Amyotrophic Lateral Sclerosis (ALS), popularly known as Lou Gehrig's disease, is one of the most prevalent neurodegenerative diseases worldwide, causing up to five deaths per 100,000 people aged 20 and older. It is marked by the loss of motor neurons in the primary motor cortex, brain stem, and spinal cord, resulting in upper and lower motor neuron-type muscle weakness. There is currently no recognized cure for ALS. The U.S. Food and Drug Administration approved Riluzole in 1995 and Edaravone (EDN) in 2017 to treat ALS. Although the precise mechanism of action of EDN is unknown, its therapeutic efficacy may be attributable to its free radical-scavenging properties. The administration of EDN to ALS patients has been demonstrated to significantly reduce the ALS Functional Rating Score and forty-item ALS evaluation questionnaire scores; however, the drug's effect on the life expectancy of ALS patients is not yet known. In addition, the drug has produced contradictory outcomes in numerous global studies.

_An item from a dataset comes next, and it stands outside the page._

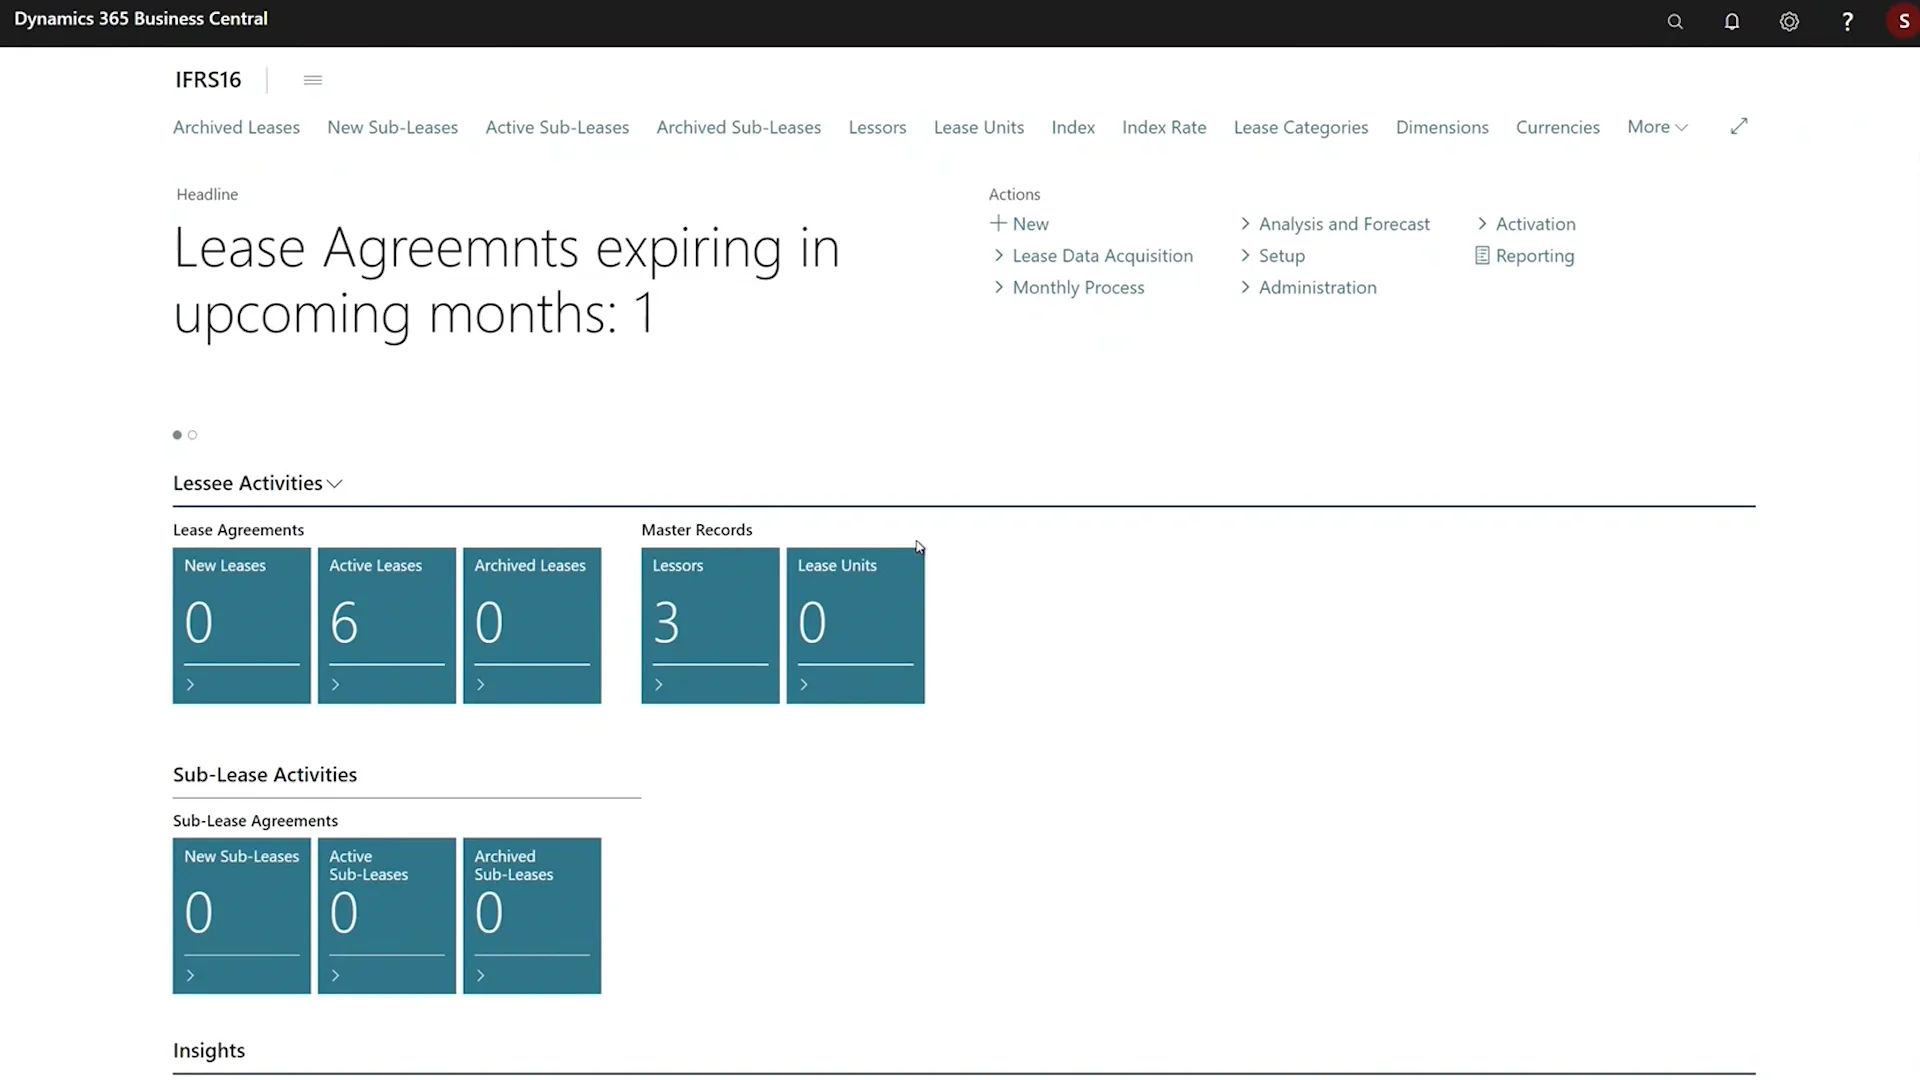Open the Lessors tile showing 3

click(x=710, y=625)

This review article focuses on analyzing the putative mechanisms of action of EDN and its efficacy in 11 studies conducted worldwide.

Biography :

Maleesha Jayasinghe, 25, comes from Sri Lanka. She is a fifth-year medical student enrolled at Nanjing Medical University. She served as her high school's captain and is now a student representative at her medical school. She is fluent in three languages. She enjoys playing badminton and netball, socializing with her friends, and playing the piano in her spare time. She has a passion for research. She seeks out new learning opportunities constantly because she enjoys acquiring new knowledge.